孟霁顯然沒料到事情是這個走向,她心中忽一動,當即生出了個主意,便是立刻一拱手,答應了下來。
“如此便恭敬不如從命了。”
“這是要把我們騙到他的地盤去殺?”馬海阿圖跟身邊那個,比自己矮一頭的兄弟咬耳朵。
那矮個聳了聳肩,“不知道,反正也打不過,跟着去呗。”
當下,孟霁在安排了數個部曲,護送那婦人一行繼續前往雒縣後,便跟着許弇到了他的營房。

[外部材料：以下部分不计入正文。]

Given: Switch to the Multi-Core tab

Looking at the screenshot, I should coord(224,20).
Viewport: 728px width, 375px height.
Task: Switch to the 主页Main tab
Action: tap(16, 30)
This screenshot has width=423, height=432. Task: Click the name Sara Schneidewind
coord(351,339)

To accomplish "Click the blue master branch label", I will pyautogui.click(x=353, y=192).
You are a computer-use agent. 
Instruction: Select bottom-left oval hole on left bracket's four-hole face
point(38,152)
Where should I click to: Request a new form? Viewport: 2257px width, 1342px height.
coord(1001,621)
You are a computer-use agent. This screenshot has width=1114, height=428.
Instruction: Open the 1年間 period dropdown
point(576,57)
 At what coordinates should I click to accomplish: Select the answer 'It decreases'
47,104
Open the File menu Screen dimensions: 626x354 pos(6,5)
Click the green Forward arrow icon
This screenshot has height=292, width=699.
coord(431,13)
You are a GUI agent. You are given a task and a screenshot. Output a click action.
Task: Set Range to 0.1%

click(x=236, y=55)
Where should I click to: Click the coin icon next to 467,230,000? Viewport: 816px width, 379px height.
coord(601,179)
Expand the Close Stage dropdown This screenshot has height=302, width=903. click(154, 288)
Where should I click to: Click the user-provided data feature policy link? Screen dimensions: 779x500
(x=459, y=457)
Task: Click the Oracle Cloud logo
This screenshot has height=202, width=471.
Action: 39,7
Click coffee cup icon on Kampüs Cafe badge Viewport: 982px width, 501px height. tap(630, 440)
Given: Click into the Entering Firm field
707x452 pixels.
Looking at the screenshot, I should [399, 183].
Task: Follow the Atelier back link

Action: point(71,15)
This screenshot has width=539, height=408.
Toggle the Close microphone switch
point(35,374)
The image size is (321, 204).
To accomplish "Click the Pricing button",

那許弇奉趙廞之命,領百餘騎兵,在成都周邊巡查已畢,今日便在這附近安營紮寨,打算翌日一早,入城述職。
營寨是臨時搭建的,酒肉卻是上好的。
“我觀賢弟英武,假以時日,必非池中物也。”許弇拿起酒爵,漂亮話就跟不要錢似的,瘋狂大派送。
許弇其實也有自己的一番算計。
他原先是臨邛令,趙廞造反後,遷他做了牙門将。
不過升職這種事情,最怕跟人比。
就說那個什麼李庠,明明就是一土匪流寇頭目,封了威寇将軍還不夠,竟還加封了個陽泉亭侯。
相形之下,許弇這個正經八百的心腹就黯然失色了。
這讓他如何能甘心?
不過他也明白,趙廞現在手中兵力不足,造這個反,靠的還是這些匪寇。
而他許弇要想在上一層樓,自然也需要拿出一些東西來。
孟霁的到來,無疑給了許弇一個希望。
所謂南中,指的是益州南部三郡以及再往南的甯州四郡。這七郡雖則地處偏遠,但物産是相當豐足的——
諸如銅呀,鐵呀,錫呀,銀呀,金呀……這些礦産挖之不盡。
牛、馬、旃、茶葉……這些出産,更是豐饒富庶。
所謂“金銀寶貨之地,居其官者,皆富及十世”[1],可不是浪得虛名。
除此之外,夷民亦是悍勇,當年諸葛丞相平定南中後,以這些南蠻子建立的無當飛軍就是明證。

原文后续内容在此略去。